How A Mistake Caused Someone To Pay Over $5,700 For One Coffee

Colorado's largest hotel had a rough year in 2020. The Gaylord Rockies Resort & Convention Center was closed for at least three months last year, due to the COVID-19 pandemic (via The Denver Post). So the resort's Marketplace convenience store must have been thrilled to receive a payment of more than $5,700 for a cup of coffee on Christmas Eve. Talk about a holiday bonus! Except, the woman who purchased the cinnamon dolce latte at the Gaylord wasn't trying to buy the world's most expensive espresso drink (via Denver7). As it turned out, the barista entered the drink's price twice, resulting in a charge of $5,705.70 to Aurora resident Lisa Angello's debit card. Angello didn't notice until her bank notified her of an insufficient funds fee.

It's hard to pay for other essentials such as a mortgage and car notes if you're going to spend four figures on a latte. Clearly, a refund was in order. We don't know exactly how Angello juggled her finances, but it did take nearly a full month for the Gaylord to refund her the $5,000-plus. (No word on whether they asked whether she'd like to leave a tip.) But Angello's bank never got the money, so after initially crediting her account for the overcharge, they took the money back out.

The coffee buyer waited more than two months for her $5,700 refund

Don't you love it when those consumer-protection segments on the local TV news can cut through the red tape and solve a viewer's dispute with a business after all previous efforts had failed? Contact Denver7 got involved in Ms. Angello's case in March. They drove out to the Gaylord to order a coffee and ask some hard-nosed questions: Didn't a single customer spending nearly $6,000 in your shop raise any red flags?

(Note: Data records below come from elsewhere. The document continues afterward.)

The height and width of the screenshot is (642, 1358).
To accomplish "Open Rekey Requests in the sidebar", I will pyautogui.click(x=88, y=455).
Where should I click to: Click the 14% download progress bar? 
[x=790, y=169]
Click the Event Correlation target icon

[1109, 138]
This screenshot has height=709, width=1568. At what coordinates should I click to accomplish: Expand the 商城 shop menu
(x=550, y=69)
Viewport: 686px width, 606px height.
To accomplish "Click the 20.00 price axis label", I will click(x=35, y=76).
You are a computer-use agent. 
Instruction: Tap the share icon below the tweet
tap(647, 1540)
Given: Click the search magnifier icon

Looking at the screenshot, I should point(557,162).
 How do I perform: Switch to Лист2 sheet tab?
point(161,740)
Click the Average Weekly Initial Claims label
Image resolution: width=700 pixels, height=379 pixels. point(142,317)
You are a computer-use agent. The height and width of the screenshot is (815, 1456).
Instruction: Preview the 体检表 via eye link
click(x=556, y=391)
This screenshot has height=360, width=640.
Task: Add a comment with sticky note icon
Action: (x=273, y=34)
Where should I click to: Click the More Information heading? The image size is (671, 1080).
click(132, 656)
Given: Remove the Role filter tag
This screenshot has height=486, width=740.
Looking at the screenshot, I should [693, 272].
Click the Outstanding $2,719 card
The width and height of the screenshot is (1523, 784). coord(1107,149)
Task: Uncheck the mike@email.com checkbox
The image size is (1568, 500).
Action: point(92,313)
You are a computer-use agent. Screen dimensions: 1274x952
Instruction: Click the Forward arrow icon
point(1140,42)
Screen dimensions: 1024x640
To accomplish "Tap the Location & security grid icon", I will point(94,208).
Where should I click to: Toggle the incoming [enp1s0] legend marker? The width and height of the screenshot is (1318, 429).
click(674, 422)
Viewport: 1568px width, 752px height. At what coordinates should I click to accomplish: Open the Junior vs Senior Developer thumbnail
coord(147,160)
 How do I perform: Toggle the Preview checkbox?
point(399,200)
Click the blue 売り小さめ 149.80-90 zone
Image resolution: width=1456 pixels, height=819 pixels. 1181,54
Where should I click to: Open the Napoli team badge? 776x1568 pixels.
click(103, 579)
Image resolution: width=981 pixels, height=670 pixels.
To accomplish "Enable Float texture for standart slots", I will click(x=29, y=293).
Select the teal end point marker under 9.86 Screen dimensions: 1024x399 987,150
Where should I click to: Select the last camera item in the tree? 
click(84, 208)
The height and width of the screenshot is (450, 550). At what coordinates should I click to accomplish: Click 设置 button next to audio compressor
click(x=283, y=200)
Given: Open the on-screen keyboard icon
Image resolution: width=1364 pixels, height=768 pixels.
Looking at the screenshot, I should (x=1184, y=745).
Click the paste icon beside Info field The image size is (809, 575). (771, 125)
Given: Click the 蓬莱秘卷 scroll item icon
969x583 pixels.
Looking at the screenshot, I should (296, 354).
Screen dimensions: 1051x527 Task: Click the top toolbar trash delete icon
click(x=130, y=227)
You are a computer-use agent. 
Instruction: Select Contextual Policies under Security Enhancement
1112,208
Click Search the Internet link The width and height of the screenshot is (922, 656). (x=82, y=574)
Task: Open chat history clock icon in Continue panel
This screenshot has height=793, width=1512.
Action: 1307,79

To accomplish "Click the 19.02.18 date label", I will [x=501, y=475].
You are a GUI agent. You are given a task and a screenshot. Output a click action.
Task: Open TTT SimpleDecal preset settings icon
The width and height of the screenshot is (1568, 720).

Didn't it seem a little strange that, on Christmas Eve, one of your baristas suddenly yelled, "I'm rich!" and ran out of the store, never to be seen again? (OK, that didn't really happen.) Denver7 also hounded Angello's bank, USAA, which said they were working on the problem. Then, just a couple of hours after the TV news had contacted USAA, the bank put the money back in Angello's account.

This story has a footnote that didn't get a lot of attention in the Contact Denver7 segment. This little twist doesn't appear in the online story and is only briefly mentioned at the end of the video report (via YouTube). The refund the Gaylord processed in January would have gone through if Angello hadn't canceled her debit card, claiming fraud. Angello would have been better off keeping her card because the case of the $5,700 latte wasn't fraud. It was more like a typo.